### Extracted records ###

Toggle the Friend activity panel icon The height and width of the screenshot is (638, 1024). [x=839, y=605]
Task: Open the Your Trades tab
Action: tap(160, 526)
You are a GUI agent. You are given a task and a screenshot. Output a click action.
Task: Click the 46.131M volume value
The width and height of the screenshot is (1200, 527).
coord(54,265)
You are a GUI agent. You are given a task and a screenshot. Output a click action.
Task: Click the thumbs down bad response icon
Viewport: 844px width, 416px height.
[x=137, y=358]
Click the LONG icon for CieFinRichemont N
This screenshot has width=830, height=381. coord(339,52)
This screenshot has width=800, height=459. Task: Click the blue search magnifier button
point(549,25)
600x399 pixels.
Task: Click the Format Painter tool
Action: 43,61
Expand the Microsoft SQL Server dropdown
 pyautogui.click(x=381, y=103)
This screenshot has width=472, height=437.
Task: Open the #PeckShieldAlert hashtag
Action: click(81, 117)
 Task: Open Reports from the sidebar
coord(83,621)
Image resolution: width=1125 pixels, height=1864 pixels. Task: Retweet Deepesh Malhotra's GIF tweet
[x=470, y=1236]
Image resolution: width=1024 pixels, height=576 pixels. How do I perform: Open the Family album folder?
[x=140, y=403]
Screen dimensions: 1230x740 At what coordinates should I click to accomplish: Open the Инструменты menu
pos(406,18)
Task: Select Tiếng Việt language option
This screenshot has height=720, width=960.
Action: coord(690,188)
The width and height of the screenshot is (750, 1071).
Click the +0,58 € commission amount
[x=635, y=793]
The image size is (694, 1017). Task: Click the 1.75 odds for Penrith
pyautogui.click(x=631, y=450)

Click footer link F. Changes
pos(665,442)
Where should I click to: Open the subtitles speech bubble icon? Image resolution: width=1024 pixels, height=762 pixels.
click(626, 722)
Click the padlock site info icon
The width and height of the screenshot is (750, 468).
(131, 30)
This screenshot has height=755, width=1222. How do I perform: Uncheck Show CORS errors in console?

###

**What the task requires:** Each of the lines above must appear again, unchanged.

**Exercise solution:**
Toggle the Friend activity panel icon The height and width of the screenshot is (638, 1024). [x=839, y=605]
Task: Open the Your Trades tab
Action: tap(160, 526)
You are a GUI agent. You are given a task and a screenshot. Output a click action.
Task: Click the 46.131M volume value
The width and height of the screenshot is (1200, 527).
coord(54,265)
You are a GUI agent. You are given a task and a screenshot. Output a click action.
Task: Click the thumbs down bad response icon
Viewport: 844px width, 416px height.
[x=137, y=358]
Click the LONG icon for CieFinRichemont N
This screenshot has width=830, height=381. coord(339,52)
This screenshot has width=800, height=459. Task: Click the blue search magnifier button
point(549,25)
600x399 pixels.
Task: Click the Format Painter tool
Action: 43,61
Expand the Microsoft SQL Server dropdown
 pyautogui.click(x=381, y=103)
This screenshot has width=472, height=437.
Task: Open the #PeckShieldAlert hashtag
Action: click(81, 117)
 Task: Open Reports from the sidebar
coord(83,621)
Image resolution: width=1125 pixels, height=1864 pixels. Task: Retweet Deepesh Malhotra's GIF tweet
[x=470, y=1236]
Image resolution: width=1024 pixels, height=576 pixels. How do I perform: Open the Family album folder?
[x=140, y=403]
Screen dimensions: 1230x740 At what coordinates should I click to accomplish: Open the Инструменты menu
pos(406,18)
Task: Select Tiếng Việt language option
This screenshot has height=720, width=960.
Action: coord(690,188)
The width and height of the screenshot is (750, 1071).
Click the +0,58 € commission amount
[x=635, y=793]
The image size is (694, 1017). Task: Click the 1.75 odds for Penrith
pyautogui.click(x=631, y=450)

Click footer link F. Changes
pos(665,442)
Where should I click to: Open the subtitles speech bubble icon? Image resolution: width=1024 pixels, height=762 pixels.
click(626, 722)
Click the padlock site info icon
The width and height of the screenshot is (750, 468).
(131, 30)
This screenshot has height=755, width=1222. How do I perform: Uncheck Show CORS errors in console?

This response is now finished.